Dr. Walid H. Azzo was also named as a defendant in the suit.
On Feb. 10, 2014, Azzo performed a total right knee replacement on Kenneth Dean, according to a complaint filed Aug. 25 in Mercer Circuit Court.
Dean claims on April 1, 2014, he suffered an injury to his right knee and the following day he went to Bluefield Regional Medical Center with knee pain.
A CT scan revealed a periprosthetic supracondylar femur fracture above the right knee and Azzo was consulted on April 3, 2014, according to the suit.
Dean claims Azzo performed a surgical fixation and repair of the fracture with a retrograde intramedullary nail and interfragmentary screw on April 4, 2014.
During the procedure, when attempting to place the proximal locking screw, Azzo missed the target and drilled anterior to the rod and through the femoral cortex, according to the suit. Azzo wrote post-operative orders with instructions for Dean to weight bear as tolerated with a walker.
On April 16, 2014, Azzo instructed Dean to bear weight as tolerated on the right leg and, four days later, Dean was standing in his kitchen with his walker when he heard a loud “pop” when his right femur snapped and he fell to the floor, according to the suit.
Dean claims it took him over an hour to crawl and hoist himself to an area where he had a phone to be able to dial 911 and when the medics arrived, they had to break his glass door to his home in order to reach him.
Dean was taken by ambulance to Tazewell, Va., to the local fairgrounds where a medical helicopter flew him to Bristol Regional Medical Center in Bristol, Tenn., according to the suit.
The plaintiff claims he was treated in the emergency department at Bristol and, given the complexity of his case, he was then transported via ambulance to Holsten Valley Medical Center in Kingsport, Tenn., where he received surgical treatment.
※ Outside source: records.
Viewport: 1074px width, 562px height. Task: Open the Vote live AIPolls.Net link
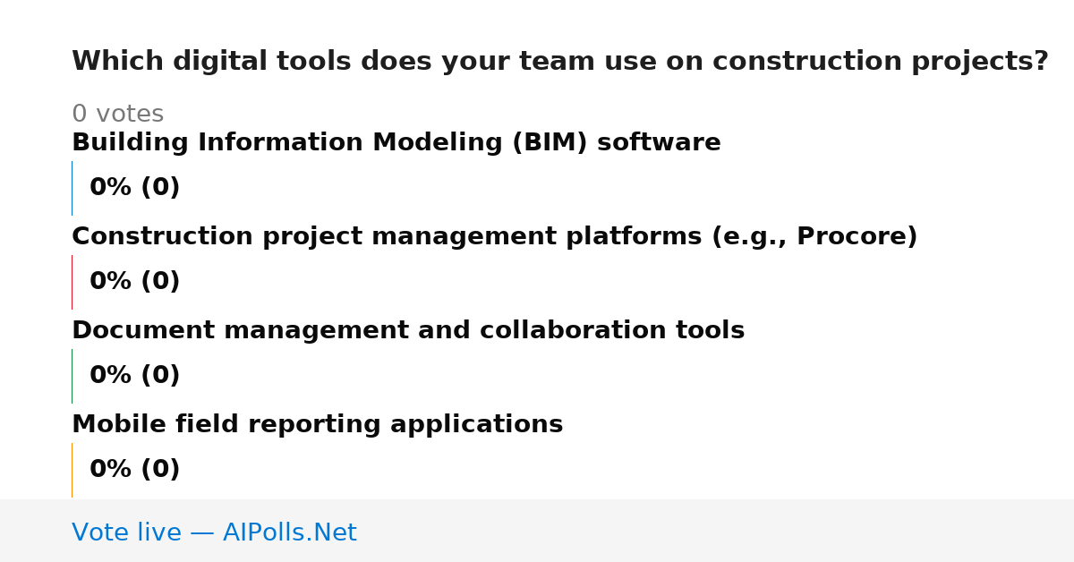click(214, 533)
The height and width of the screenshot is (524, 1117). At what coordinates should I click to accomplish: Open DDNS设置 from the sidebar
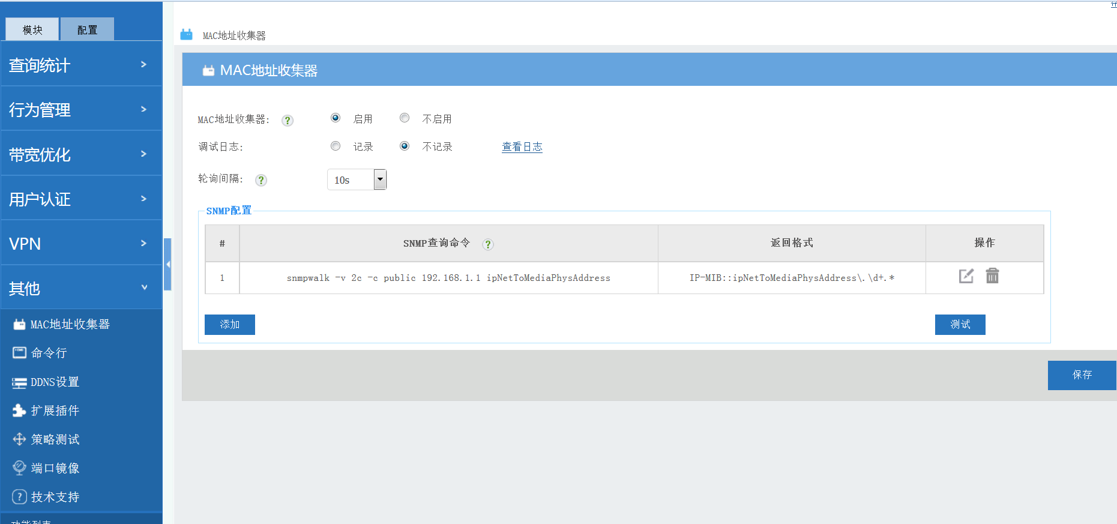pyautogui.click(x=54, y=382)
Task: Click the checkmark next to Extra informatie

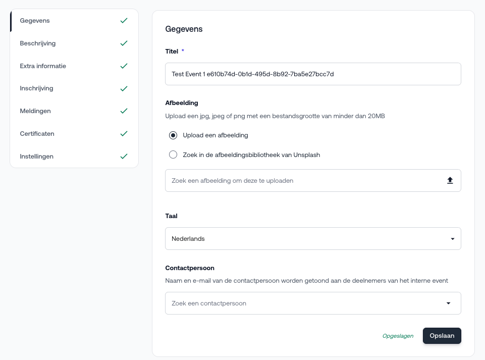Action: pyautogui.click(x=124, y=66)
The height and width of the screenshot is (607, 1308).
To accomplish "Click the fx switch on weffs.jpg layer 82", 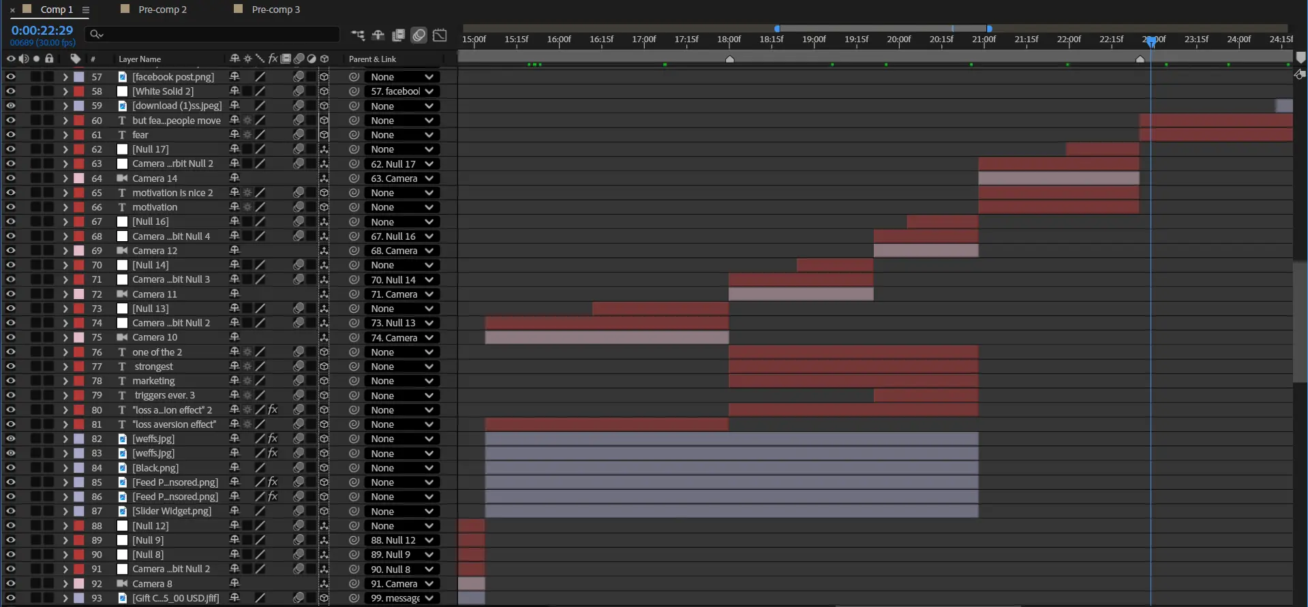I will (x=273, y=439).
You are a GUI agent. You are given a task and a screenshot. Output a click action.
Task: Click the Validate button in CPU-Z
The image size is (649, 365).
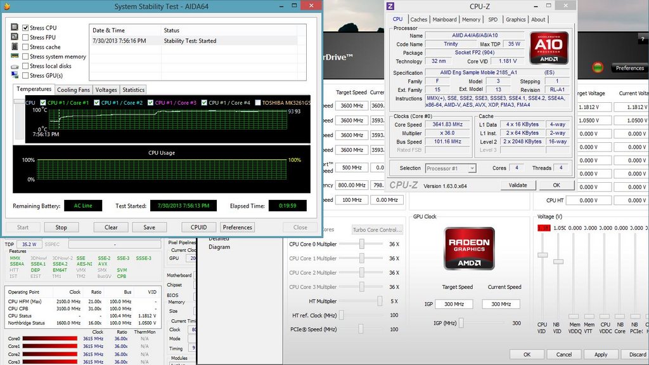pos(518,185)

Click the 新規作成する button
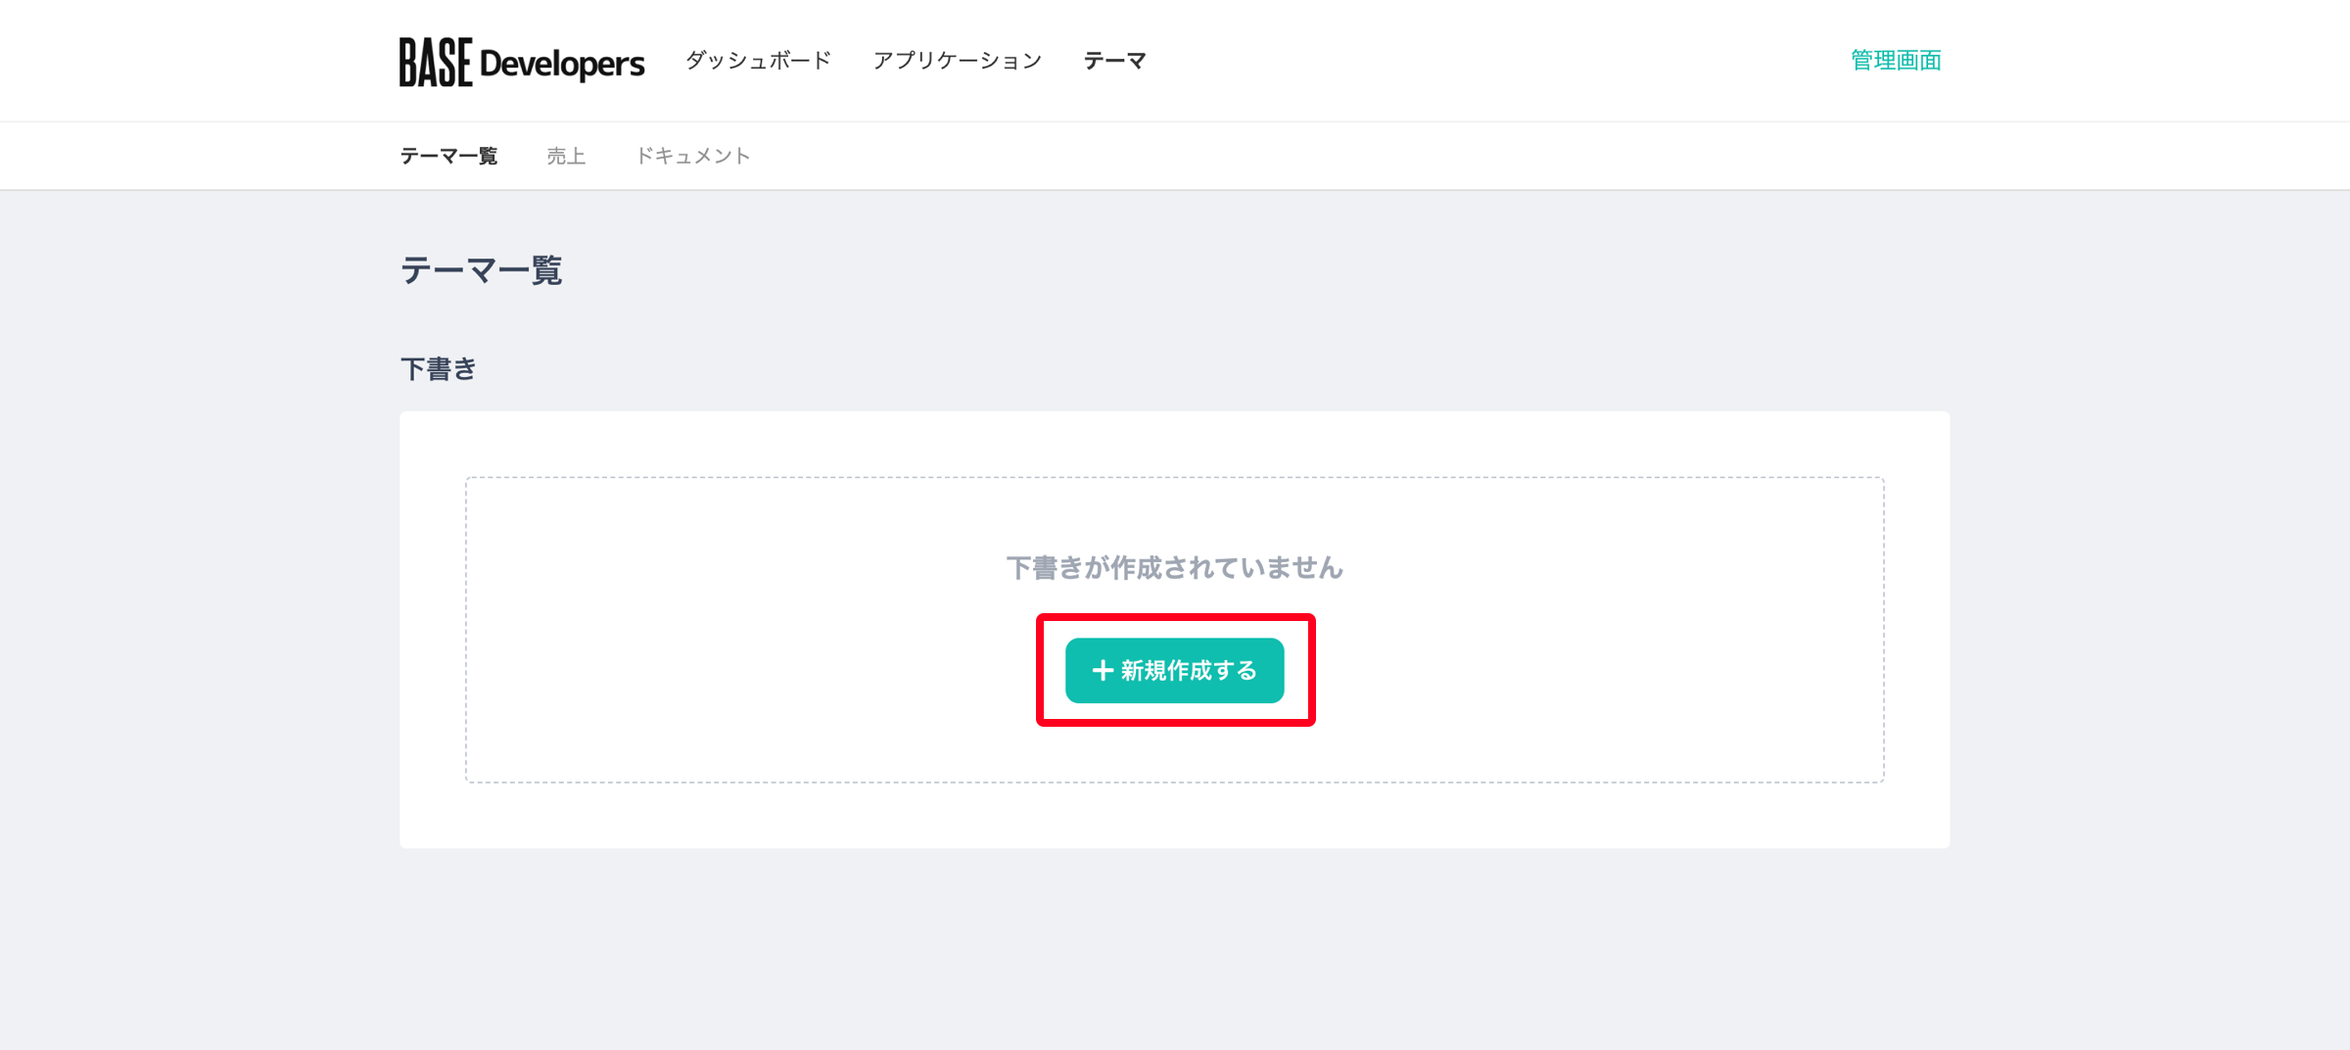[1174, 670]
Dr. Daniel Krenk performed numerous procedures on Dean and noted in his operative report that Azzo had missed the target when attempting to place the locking screw wherein he gouged the metal rod and thinned the cortex of the bone in the area of the fracture, according to the suit.
Dean claims he was forced to also undergo another knee revision on Jan. 9, 2015, and suffered an infection after that surgery and had to then undergo an extensive course of intravenous antibiotics.
Azzo was negligent and breached the standard of care. Azzo Orthopedics, as Azzo’s employer, is vicariously liable for Azzo’s actions, according to the suit.
Dean is seeking compensatory and punitive damages with pre- and post-judgment interest. He is being represented by R. Dean Hartley and Mark R. Staun of Hartley & O’Brien PLLC.